◆ Texte fourni ◆
------------
Oui, je suis toujours intimidé quand je travaille avec de nouvelles personnes, qu’elles soient ultra connues ou non. C’est une forme de respect je crois. Je suis en permanence impressionné par la qualité d’une voix ou d’une écriture, c’est ce qui me permet d’être toujours aussi appliqué, sérieux et professionnel. C’est important de continuer, malgré le temps qui passe, à apprécier les talents, ne jamais être blasé et rester à l’écoute.

J’ai par exemple travaillé sur l’album Le beau qui pleut avec Giordana Angi et Alexia Gredy de la même manière qu’avec Isabelle Adjani car si elles sont – pour le moment en tous cas -, moins connues du grand public, elles n’en sont pas moins talentueuses. Chaque interprète, que ce soit Étienne Daho, Johnny, Peter Murphy ou Akhenaton – mérite le même respect et la même attention. J’aime les artistes alors je reste curieux et surtout très admiratif.

La plateforme Obispo All Access est le reflet de cet amour pour la musique d’une part et pour les musiciens d’autre part… Et c’est d’ailleurs aussi vivant que la scène…

C’est vrai que c’est très vivant, ce support est un bain de jouvence qui me permet de faire ce que j’ai envie de faire. Je n’ai pas envie d’être limité dans ma musique et je trouve que le système industriel formaté est trop castrateur pour moi. Il oblige à prendre du temps et par rapport à tout ce que j’ai envie de faire, je n’en ai justement pas à perdre.

J’ai beaucoup d’idées en tête et aucune maison de disques ne peut me donner ce que je suis en train de faire car ça ne peut pas être économiquement viable pour elles. Je veux faire de la musique quand je veux, avec qui je veux, où je veux. Là, on a produit l’équivalent de plus de 70 albums – dont une cinquantaine est à disposition sur l’application – et toutes les semaines, on dévoile deux titres. En ce moment, on complète le quatrième album de flamenco et on s’est lancé dans une anthologie de la chanson française qui résume (presque sans exception) toutes les chansons que j’aime dans ce registre.
------------
◆ Exercices à résoudre ◆
• A. Recopiez le passage de l'entretien allant de « Oui, je suis » jusqu'à « rester à l’écoute. » inclus.
• B. Répondez à ces questions sur l'entretien :
(i) Sur quel album le travail s'est-il fait avec Giordana Angi et Alexia Gredy ?
(ii) De combien d'albums la production équivaut-elle à ce jour ?
(iii) Combien de titres sont dévoilés chaque semaine ?
• C. Comment l'entretien se poursuit-il après sa dernière phrase ? Écrivez la suite.
Les enregistrements qui suivent proviennent d'une autre source.

◆ Données brutes ◆
------------
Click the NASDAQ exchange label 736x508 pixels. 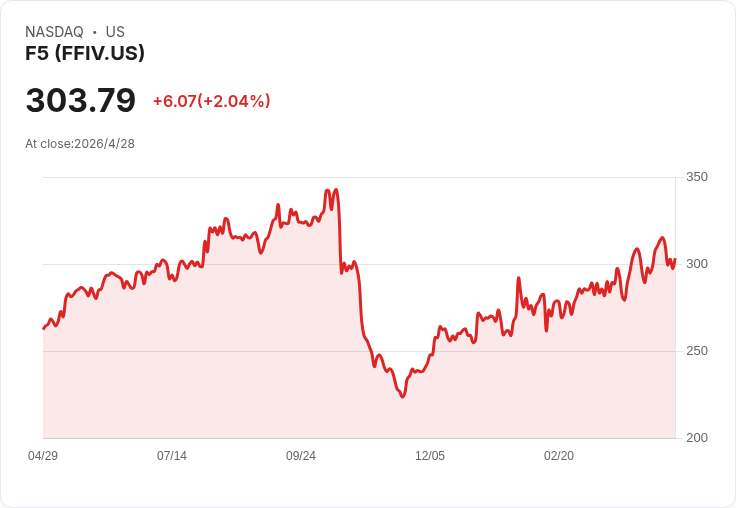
------------
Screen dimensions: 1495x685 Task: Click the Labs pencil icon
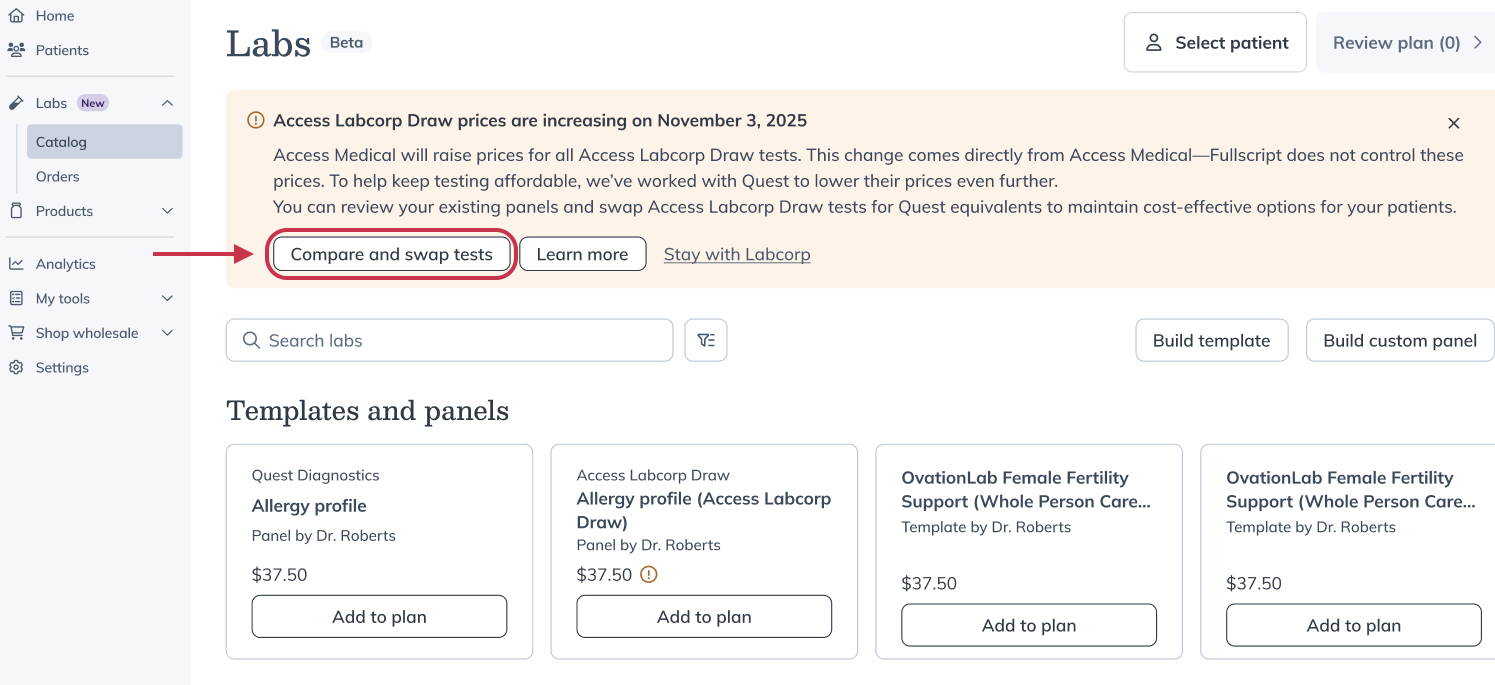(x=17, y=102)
------------
◆ Réponses ◆
• A.
Oui, je suis toujours intimidé quand je travaille avec de nouvelles personnes, qu’elles soient ultra connues ou non. C’est une forme de respect je crois. Je suis en permanence impressionné par la qualité d’une voix ou d’une écriture, c’est ce qui me permet d’être toujours aussi appliqué, sérieux et professionnel. C’est important de continuer, malgré le temps qui passe, à apprécier les talents, ne jamais être blasé et rester à l’écoute.

• B.
(i) Le beau qui pleut
(ii) Plus de 70 albums
(iii) Deux titres

• C.
Il y a un parterre de plus de 800 titres que j’ai reproduit avec mes camarades musiciens. On en a tellement retravaillés qu’au rythme de 2 morceaux publiés par semaine, on a 8 ans de stock d’avance ! (rires) Il va falloir que j’accélère un peu le mouvement car il y a d’autres choses qui arrivent aussi… C’est beaucoup de travail, sans compter les 5ème et 6ème albums de jazz – des sextets instrumentaux – qui sont également prêts. 

Cette application me permet de montrer des facettes différentes de mes goûts musicaux mais aussi de partager des choses plus confidentielles avec le public comme le documentaire sur l’enregistrement de l’album Le beau qui pleut, des rencontres et des interviews.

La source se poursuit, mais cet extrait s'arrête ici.